KodakCoin executive in trouble

Brendel serves as chief technology officer for Wenn Digital, which is partnering with Eastman Kodak for the KodakCoin ICO. Citing information from the register of German companies, MarketWatch reports that German officials barred him from holding an officer position at public firms in Germany. His name is several public documents for KodakCoin, including the cryptocurrency’s website, the whitepaper about it, and the KodakCoin filing with the Securities and Exchange Commission.

The executive states on his LinkedIn profile that he served as managing director at Prisma BI Solutions GmbH between 2012 and 2014 and that he was a chief executive and founder of the firm. The German register reveals that he was removed from his post as managing director there early last year due to a “lack of a substantial prerequisite.” German law states that this condition means someone cannot be a managing director for any GmbH for five years afterward.

Is it a problem for disclosure?

The Wenn Digital executive reportedly told MarketWatch that he was removed following a dispute Prisma had with German banks over its liabilities after it filed for bankruptcy in March 2015. The dispute followed his sale of a 51% interest to a firm in India, and he agreed to be barred for five years following a guilty plea on a charge of declaring bankruptcy too late. In Germany, that’s a criminal offense, MarketWatch added.

The SEC requires executives, officers and directors for public offerings to disclose their past business experience so that investors can evaluate their ability to manage and their integrity. The disclosure includes a listing of regulatory and legal proceedings over the last decade if the officer or director served as an executive officer at a firm that filed for bankruptcy while they were serving in that post or within two years before the firm filed for bankruptcy.

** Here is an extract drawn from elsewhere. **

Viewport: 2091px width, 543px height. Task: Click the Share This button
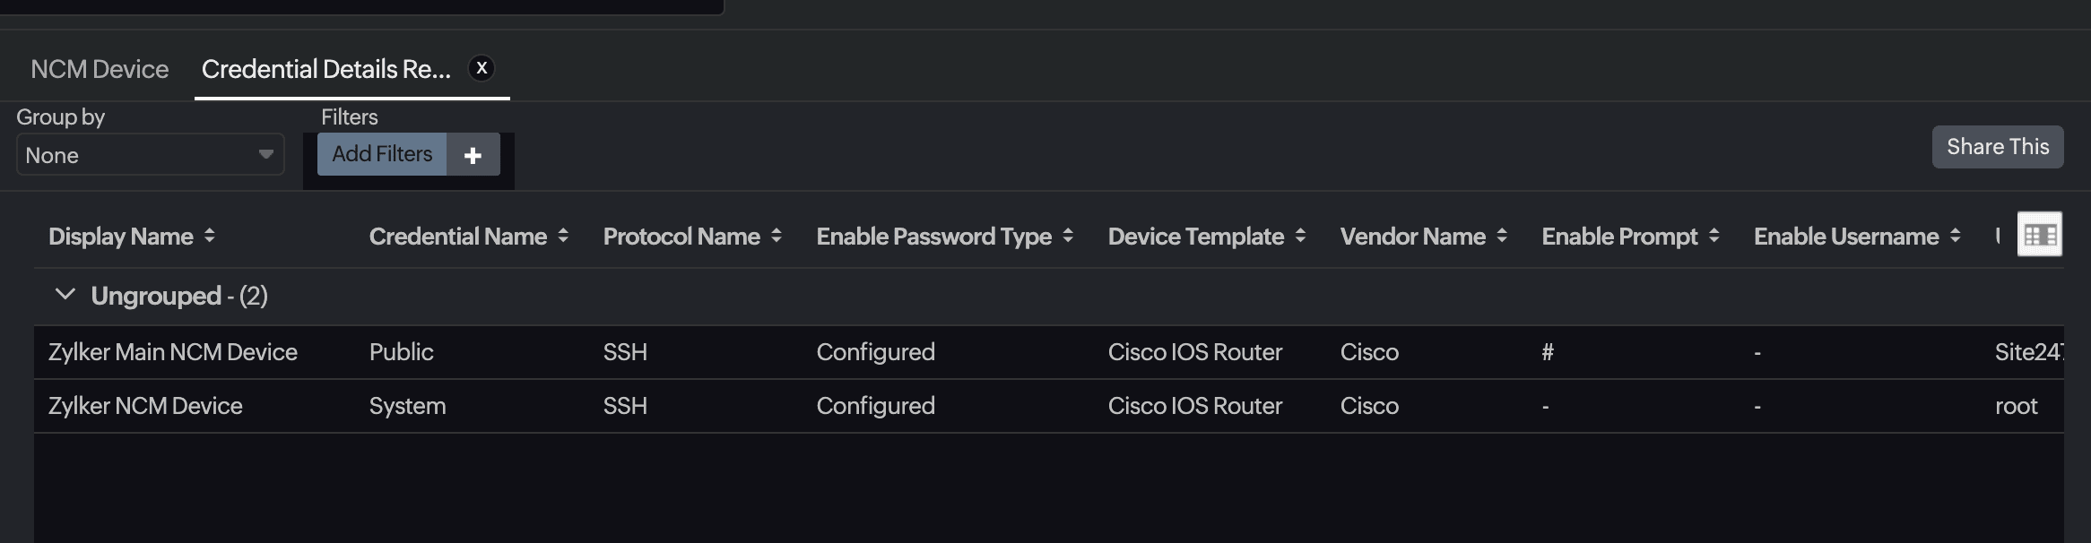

However, MarketWatch noted that KodakCoin is actually a private placement rather than a public offering, so it’s unclear whether such a disclosure would be material.

KodackCoin ICO delayed

Shares of Eastman Kodak have skyrocketed since the aged company announced its move into digital currencies, following in the footsteps of numerous other legacy firms seeking a piece of this newer, more exciting form of technology. However, KodakCoin is causing problems even before its initial coin offering.

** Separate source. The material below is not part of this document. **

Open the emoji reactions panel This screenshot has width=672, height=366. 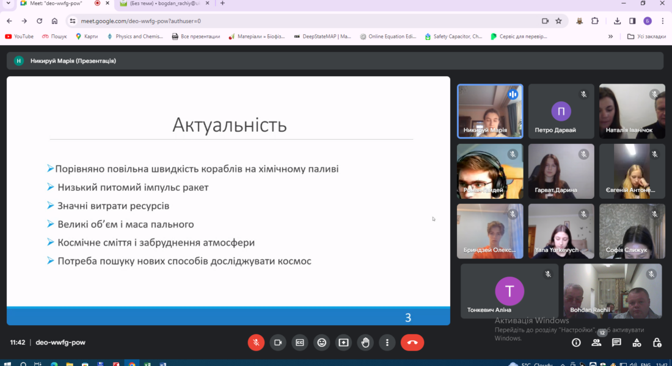321,342
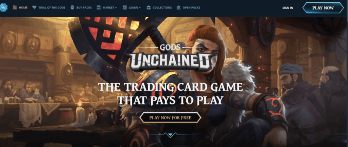Click the Play Now button in header
Screen dimensions: 348x147
323,8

Eastman Kodak stock tumbled on Wednesday after it was revealed that the KodakCoin ICO was being delayed, and the shares slid further on Thursday after MarketWatch’s post about Brendel’s disclosures. KodakCoin delayed its ICO the same week it was to be held, citing “large interest” in the digital currency “with over 40,000 potential investors” trying to get in. The cryptocurrency venture said it needed extra time to vet potential investors ahead of the placement of its offering.